BLOCO DE TEXTO
╭──
Dez votos, sr. presidente! Dez votos não é apoio que robusteça e de prestigio ao pensamento de um projecto de lei, que levantou n’esta casa tamanha opposição, e que tem levantado e sobressaltado contra si a opinião publica do paiz.

Vi, com sentimento meu, empenhada a lucta politica em tuna questão, em que ella não devia nem podia caber; e, porque esse facto se deu, é que eu estimo mais que a minha proposta de adiamento fosse rejeitada, do que approvada.

Assim, não me cabe nenhuma responsabilidade de haver provocado, por uma proposta minha, uma crise do governo.

Por outro lado, travada a lucta politica, e, portanto, sacrificada a ella a repugnancia de opinião que se podesse levantar no seio da maioria contra o projecto em discussão, a maioria de dez votos significa mais o desejo de apoiar o governo na questão politica, do que o de o sustentar na defeza da restauração dos antigos arrematantes de odiosa memoria.

E já que fallámos de restaurações, digamos, que se este, camara significa a restauração dos tres estados, como ha pouco pareceu sustentar na sua ordem de idéas o digno par sr. Barros e Sá, o clero não votou comnosco, foi contra nós.

Sr. presidente, houve já quem dissesse que o estylo era o homem, creio que foi Buffon. Bem, pois se o cctylo é o homem, eu direi, com não menos propriedade, que o paiz é o parlamento. Tal parlamento, tal paiz.

Sr. presidente, é me doloroso dizer, e sinto deveras dizel-o, é triste, depois de cincoenta annos de systema parlamentar, o ver na ultima hora de um debate largo, latissimo, tão amplo, que parte dos oradores inscriptos desistiram da palavra, por já não ter que dizer, ou por não poderem combater o que diziamos; e triste, repito, o ver na ultima hora do debate entrarem n’esta sala, para votar, pares que nem sabiam nem podiam saber sobre que questão se lhes ia pedir o seu voto! (Apoiados.)
╰──
EXTRATO DE DADOS
╭──
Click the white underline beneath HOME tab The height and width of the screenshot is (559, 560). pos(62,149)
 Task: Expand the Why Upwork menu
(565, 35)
╰──
OBJETIVO DA TAREFA
Copie de novo o trecho do discurso que começa em "Por outro lado, travada" e segue até "de odiosa memoria.", trocando "antigos" por "velhos".

RESULTADO FINAL
Por outro lado, travada a lucta politica, e, portanto, sacrificada a ella a repugnancia de opinião que se podesse levantar no seio da maioria contra o projecto em discussão, a maioria de dez votos significa mais o desejo de apoiar o governo na questão politica, do que o de o sustentar na defeza da restauração dos velhos arrematantes de odiosa memoria.